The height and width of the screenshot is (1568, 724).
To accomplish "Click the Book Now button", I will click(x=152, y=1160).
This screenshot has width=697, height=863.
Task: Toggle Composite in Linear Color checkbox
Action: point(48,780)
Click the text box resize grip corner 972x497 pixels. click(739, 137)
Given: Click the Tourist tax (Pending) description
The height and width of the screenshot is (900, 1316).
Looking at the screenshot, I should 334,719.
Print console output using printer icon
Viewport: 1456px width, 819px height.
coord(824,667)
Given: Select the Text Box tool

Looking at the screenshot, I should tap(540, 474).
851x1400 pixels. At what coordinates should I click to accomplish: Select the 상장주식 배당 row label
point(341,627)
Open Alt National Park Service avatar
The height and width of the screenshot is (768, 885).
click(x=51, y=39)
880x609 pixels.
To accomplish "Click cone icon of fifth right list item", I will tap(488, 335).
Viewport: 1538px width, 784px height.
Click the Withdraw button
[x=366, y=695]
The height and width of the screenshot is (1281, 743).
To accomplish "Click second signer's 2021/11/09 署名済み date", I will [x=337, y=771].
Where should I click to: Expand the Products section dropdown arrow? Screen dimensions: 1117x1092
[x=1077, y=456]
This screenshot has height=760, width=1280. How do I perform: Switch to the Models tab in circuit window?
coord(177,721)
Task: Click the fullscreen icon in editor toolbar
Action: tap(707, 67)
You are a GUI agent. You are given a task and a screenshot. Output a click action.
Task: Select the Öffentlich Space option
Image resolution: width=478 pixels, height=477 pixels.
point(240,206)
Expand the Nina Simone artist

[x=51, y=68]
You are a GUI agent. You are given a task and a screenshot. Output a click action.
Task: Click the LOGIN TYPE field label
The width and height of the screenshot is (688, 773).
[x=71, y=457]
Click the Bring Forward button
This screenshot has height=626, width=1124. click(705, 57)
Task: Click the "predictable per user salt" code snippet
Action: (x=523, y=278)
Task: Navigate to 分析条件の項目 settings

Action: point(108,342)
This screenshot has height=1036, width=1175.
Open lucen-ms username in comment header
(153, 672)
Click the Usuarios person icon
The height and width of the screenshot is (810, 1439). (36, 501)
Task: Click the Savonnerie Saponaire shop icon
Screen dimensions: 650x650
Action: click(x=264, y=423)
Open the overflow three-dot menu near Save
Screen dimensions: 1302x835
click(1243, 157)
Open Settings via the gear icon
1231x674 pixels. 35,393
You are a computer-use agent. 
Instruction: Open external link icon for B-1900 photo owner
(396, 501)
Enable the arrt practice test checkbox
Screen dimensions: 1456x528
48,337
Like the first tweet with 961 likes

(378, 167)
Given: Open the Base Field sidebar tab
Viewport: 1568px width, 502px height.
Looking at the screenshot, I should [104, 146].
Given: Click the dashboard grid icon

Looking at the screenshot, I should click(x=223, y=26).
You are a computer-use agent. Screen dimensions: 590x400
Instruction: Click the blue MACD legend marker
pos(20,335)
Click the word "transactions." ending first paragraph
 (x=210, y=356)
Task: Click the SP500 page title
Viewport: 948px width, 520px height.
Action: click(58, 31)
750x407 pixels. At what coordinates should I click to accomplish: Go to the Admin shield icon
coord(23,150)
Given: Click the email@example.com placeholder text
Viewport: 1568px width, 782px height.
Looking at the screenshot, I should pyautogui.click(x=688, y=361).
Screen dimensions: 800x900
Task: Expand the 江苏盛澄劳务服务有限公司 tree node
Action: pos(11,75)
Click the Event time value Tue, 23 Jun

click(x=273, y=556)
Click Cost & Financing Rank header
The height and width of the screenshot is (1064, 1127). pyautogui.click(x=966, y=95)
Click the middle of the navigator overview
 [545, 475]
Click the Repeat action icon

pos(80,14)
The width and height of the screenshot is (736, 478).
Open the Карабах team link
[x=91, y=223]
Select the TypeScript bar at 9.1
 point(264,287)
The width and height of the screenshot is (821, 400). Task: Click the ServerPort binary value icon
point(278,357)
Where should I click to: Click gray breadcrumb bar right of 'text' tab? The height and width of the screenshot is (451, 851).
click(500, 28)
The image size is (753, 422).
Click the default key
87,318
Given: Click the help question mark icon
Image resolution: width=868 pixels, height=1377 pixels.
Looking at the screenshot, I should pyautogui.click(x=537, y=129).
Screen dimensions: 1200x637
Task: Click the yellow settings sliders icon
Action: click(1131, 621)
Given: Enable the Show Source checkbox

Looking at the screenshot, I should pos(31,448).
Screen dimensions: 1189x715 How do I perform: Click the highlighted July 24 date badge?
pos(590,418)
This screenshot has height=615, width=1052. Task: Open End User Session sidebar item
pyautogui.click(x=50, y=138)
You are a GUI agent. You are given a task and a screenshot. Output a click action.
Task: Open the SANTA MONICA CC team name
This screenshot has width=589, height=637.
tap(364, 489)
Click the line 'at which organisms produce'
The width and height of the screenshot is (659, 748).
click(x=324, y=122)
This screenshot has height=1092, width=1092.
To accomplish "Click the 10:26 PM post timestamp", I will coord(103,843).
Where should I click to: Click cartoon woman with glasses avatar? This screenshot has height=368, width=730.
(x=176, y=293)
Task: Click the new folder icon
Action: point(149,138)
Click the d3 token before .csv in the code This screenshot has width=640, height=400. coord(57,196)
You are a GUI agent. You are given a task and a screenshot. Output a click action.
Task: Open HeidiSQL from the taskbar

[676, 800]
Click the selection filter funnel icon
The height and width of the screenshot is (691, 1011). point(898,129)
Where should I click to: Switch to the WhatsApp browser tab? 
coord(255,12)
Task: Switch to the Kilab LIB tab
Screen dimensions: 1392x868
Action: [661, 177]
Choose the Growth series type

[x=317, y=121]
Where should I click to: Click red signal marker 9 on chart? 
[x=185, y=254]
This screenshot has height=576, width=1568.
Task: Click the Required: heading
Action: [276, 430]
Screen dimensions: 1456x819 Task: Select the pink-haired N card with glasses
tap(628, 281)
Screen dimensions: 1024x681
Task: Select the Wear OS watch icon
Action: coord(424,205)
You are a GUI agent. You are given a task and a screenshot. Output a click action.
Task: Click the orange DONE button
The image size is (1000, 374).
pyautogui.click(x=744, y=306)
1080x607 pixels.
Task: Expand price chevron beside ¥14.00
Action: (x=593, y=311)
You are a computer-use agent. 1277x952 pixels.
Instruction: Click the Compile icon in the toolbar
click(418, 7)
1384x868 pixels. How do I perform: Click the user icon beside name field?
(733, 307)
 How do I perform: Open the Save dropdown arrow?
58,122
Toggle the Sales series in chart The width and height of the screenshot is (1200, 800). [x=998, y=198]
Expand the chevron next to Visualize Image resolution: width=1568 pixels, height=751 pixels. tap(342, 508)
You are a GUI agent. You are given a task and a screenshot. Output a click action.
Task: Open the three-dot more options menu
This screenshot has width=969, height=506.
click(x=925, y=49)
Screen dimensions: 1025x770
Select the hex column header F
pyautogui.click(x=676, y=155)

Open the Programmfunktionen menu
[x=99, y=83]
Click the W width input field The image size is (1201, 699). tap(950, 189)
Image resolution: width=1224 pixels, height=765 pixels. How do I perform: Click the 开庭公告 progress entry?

──────────

[WHAT TO PRODUCE] Rewrite the part of the listing that begins at the line containing "Click the Bring Forward button" and ends after the line containing "The height and width of the screenshot is (810, 1439).", changing "comment header" to "post header" and leaving everything else as it is.

[FINISHED TASK]
Click the Bring Forward button
This screenshot has height=626, width=1124. click(705, 57)
Task: Click the "predictable per user salt" code snippet
Action: (x=523, y=278)
Task: Navigate to 分析条件の項目 settings

Action: point(108,342)
This screenshot has height=1036, width=1175.
Open lucen-ms username in post header
(153, 672)
Click the Usuarios person icon
The height and width of the screenshot is (810, 1439). (36, 501)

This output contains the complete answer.